Chewy Gingersnap Cookies

These soft, sweet and spicy cookies made from chickpea flour are absolut bomb. My favourite way to enjoy the cookies is by dipping them in warm vanilla-pistachio-spiced milk or hot chocolate – the perfect self care moment. Have them in the afternoon or even for breakfast. 

INGREDIENTS (MAKES 10 COOKIES)
  • 3 tbsp ground flaxseed 
  • 1 piece of ginger (size of a walnut)
  • 100 g chickpea flour 
  • 120 g coconut blossom sugar
  • 1 ½ tsp cinnamon 
  • ½ tsp cardamom 
  • ¼ tsp salt 
  • ½ tsp baking powder 
  • 5 tbsp coconut oil
  • 3 tbsp nut butter, e.g. almond or cashew 
  • 50 g dried cranberries
METHOD
  1. Line a baking sheet with parchment paper and set aside.
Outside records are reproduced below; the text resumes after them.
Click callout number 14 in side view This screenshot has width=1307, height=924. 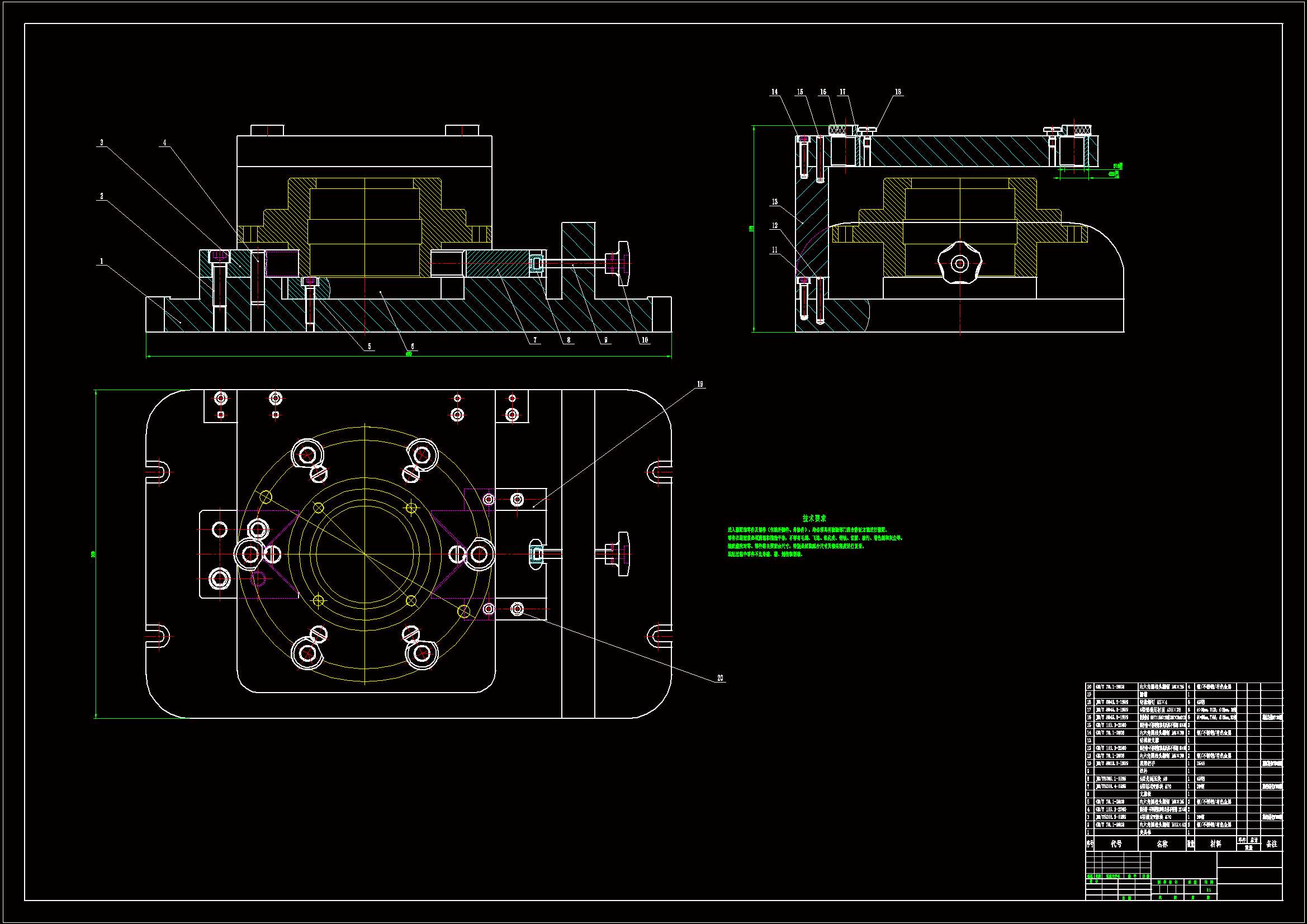774,92
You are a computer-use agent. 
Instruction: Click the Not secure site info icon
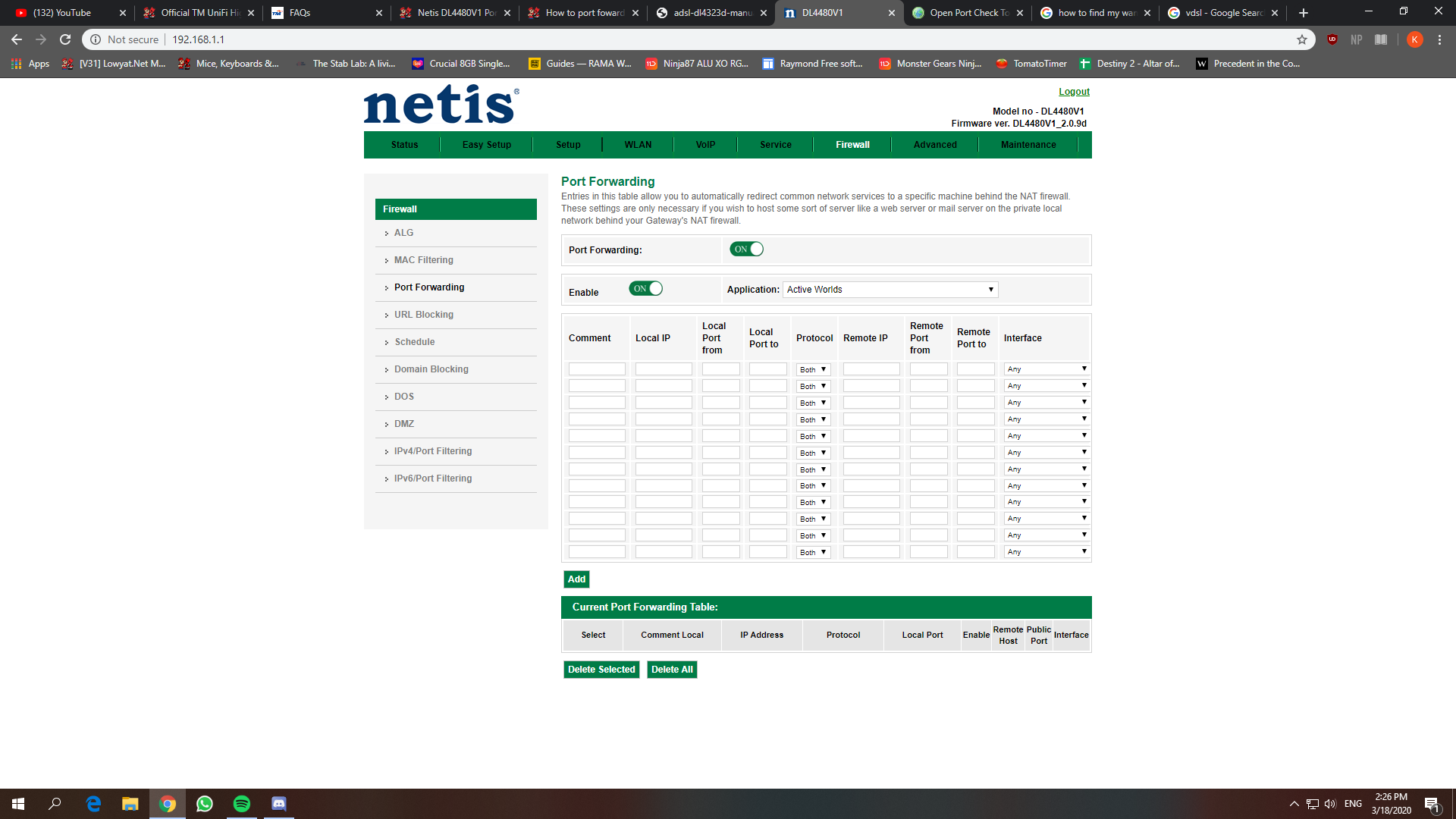pos(96,39)
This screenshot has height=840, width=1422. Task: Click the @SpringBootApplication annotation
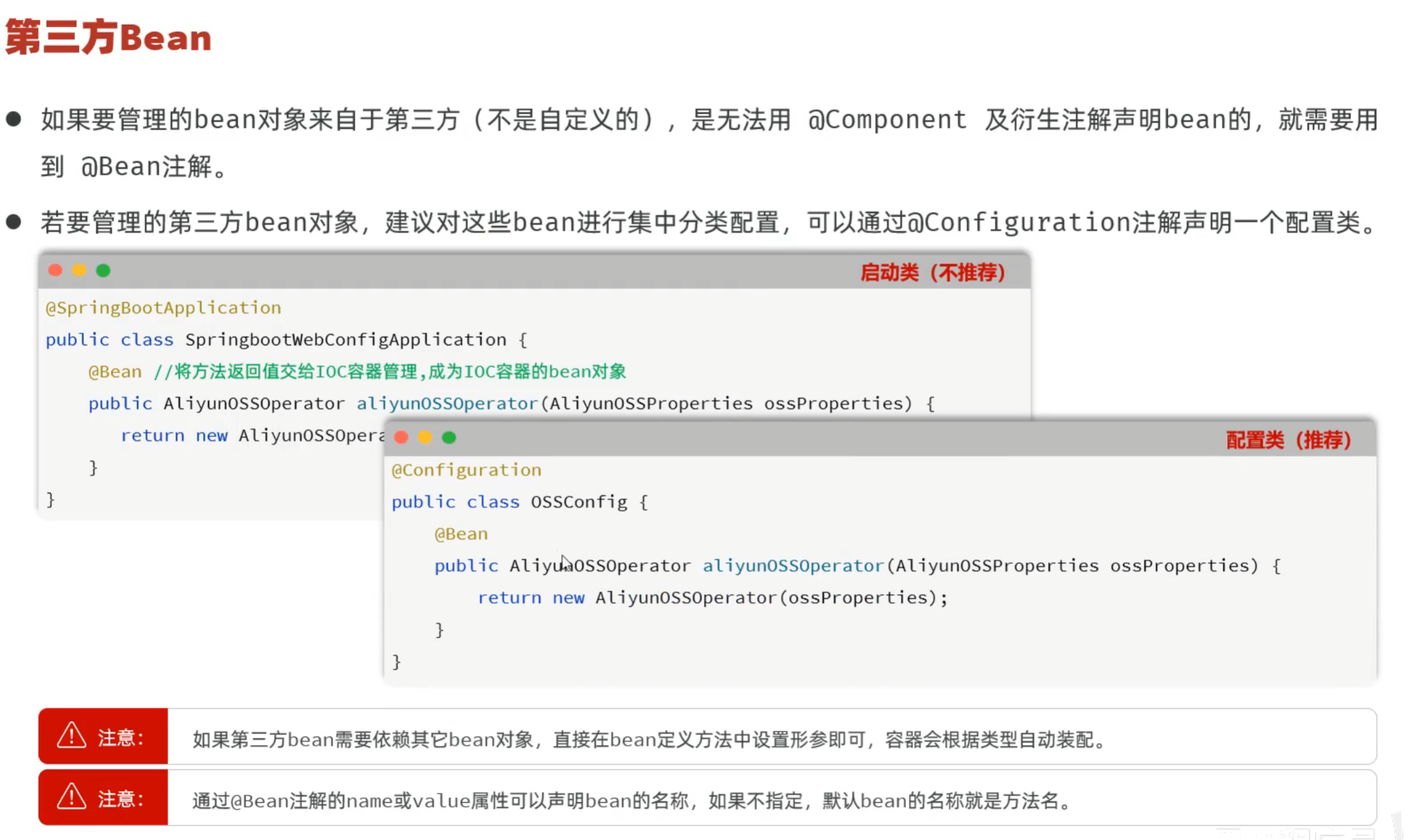click(x=164, y=308)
In a small bowl, mix the flaxseed with 9 tablespoons of water and let it sit for about 10 minutes. 
  2. Peel and finely grate the ginger. Stir into the flaxseed gel. Grind the oats. 
  3. Roast the chickpea flour in a dry pan over low heat for about 10 minutes. Stir regularly to ensure even roasting. The flour should be fragrant and turn out a few shades darker than when you started. Let it cool down. 
  4. In a bowl, mix the chickpea flour, ground oats, coconut blossom sugar, cinnamon, cardamom, salt and baking powder. Add the flaxseed-ginger gel, coconut oil, 3 tablespoons water and knead into a dough. If the dough is too dry, add a little more water. Stir in the nut butter and fold in the cranberries. Put the dough in the fridge for 15 minutes.
  5. Preheat oven (200 °C). Place a tablespoon of cookie dough on the baking sheet and press down lightly so that the cookie is about 2-3 cm thick. Repeat until there is no dough left. Bake cookies for about 20 minutes. Let cool completely. 

The cookies have a soft consistency. If you like it more crispy, you can simply bake the biscuits a little longer until the edges are lightly toasted. The biscuits will keep fresh for about three days in an airtight container.

CHICKPEA FLOUR FOR THE WIN

Chickpea flour brings a nutty flavour to the cookies and is also known for its nutritional value: it contains a lot of protein, fiber and iron. It is a beautiful gluten-free substitute for wheat flour and can be used in sweet as well as in savoury dishes. Don’t eat it raw though – it tastes bitter when uncooked.

In Ayurveda, chickpea flour is known for its astringent taste which pacifies pitta and kapha doshas. Vata doshas should not indulge in gram flour, but they can make it more suitable for them by adding warming spices such as ginger and cinnamon, a lot of moist (nut butter, coconut oil) and some sweetness.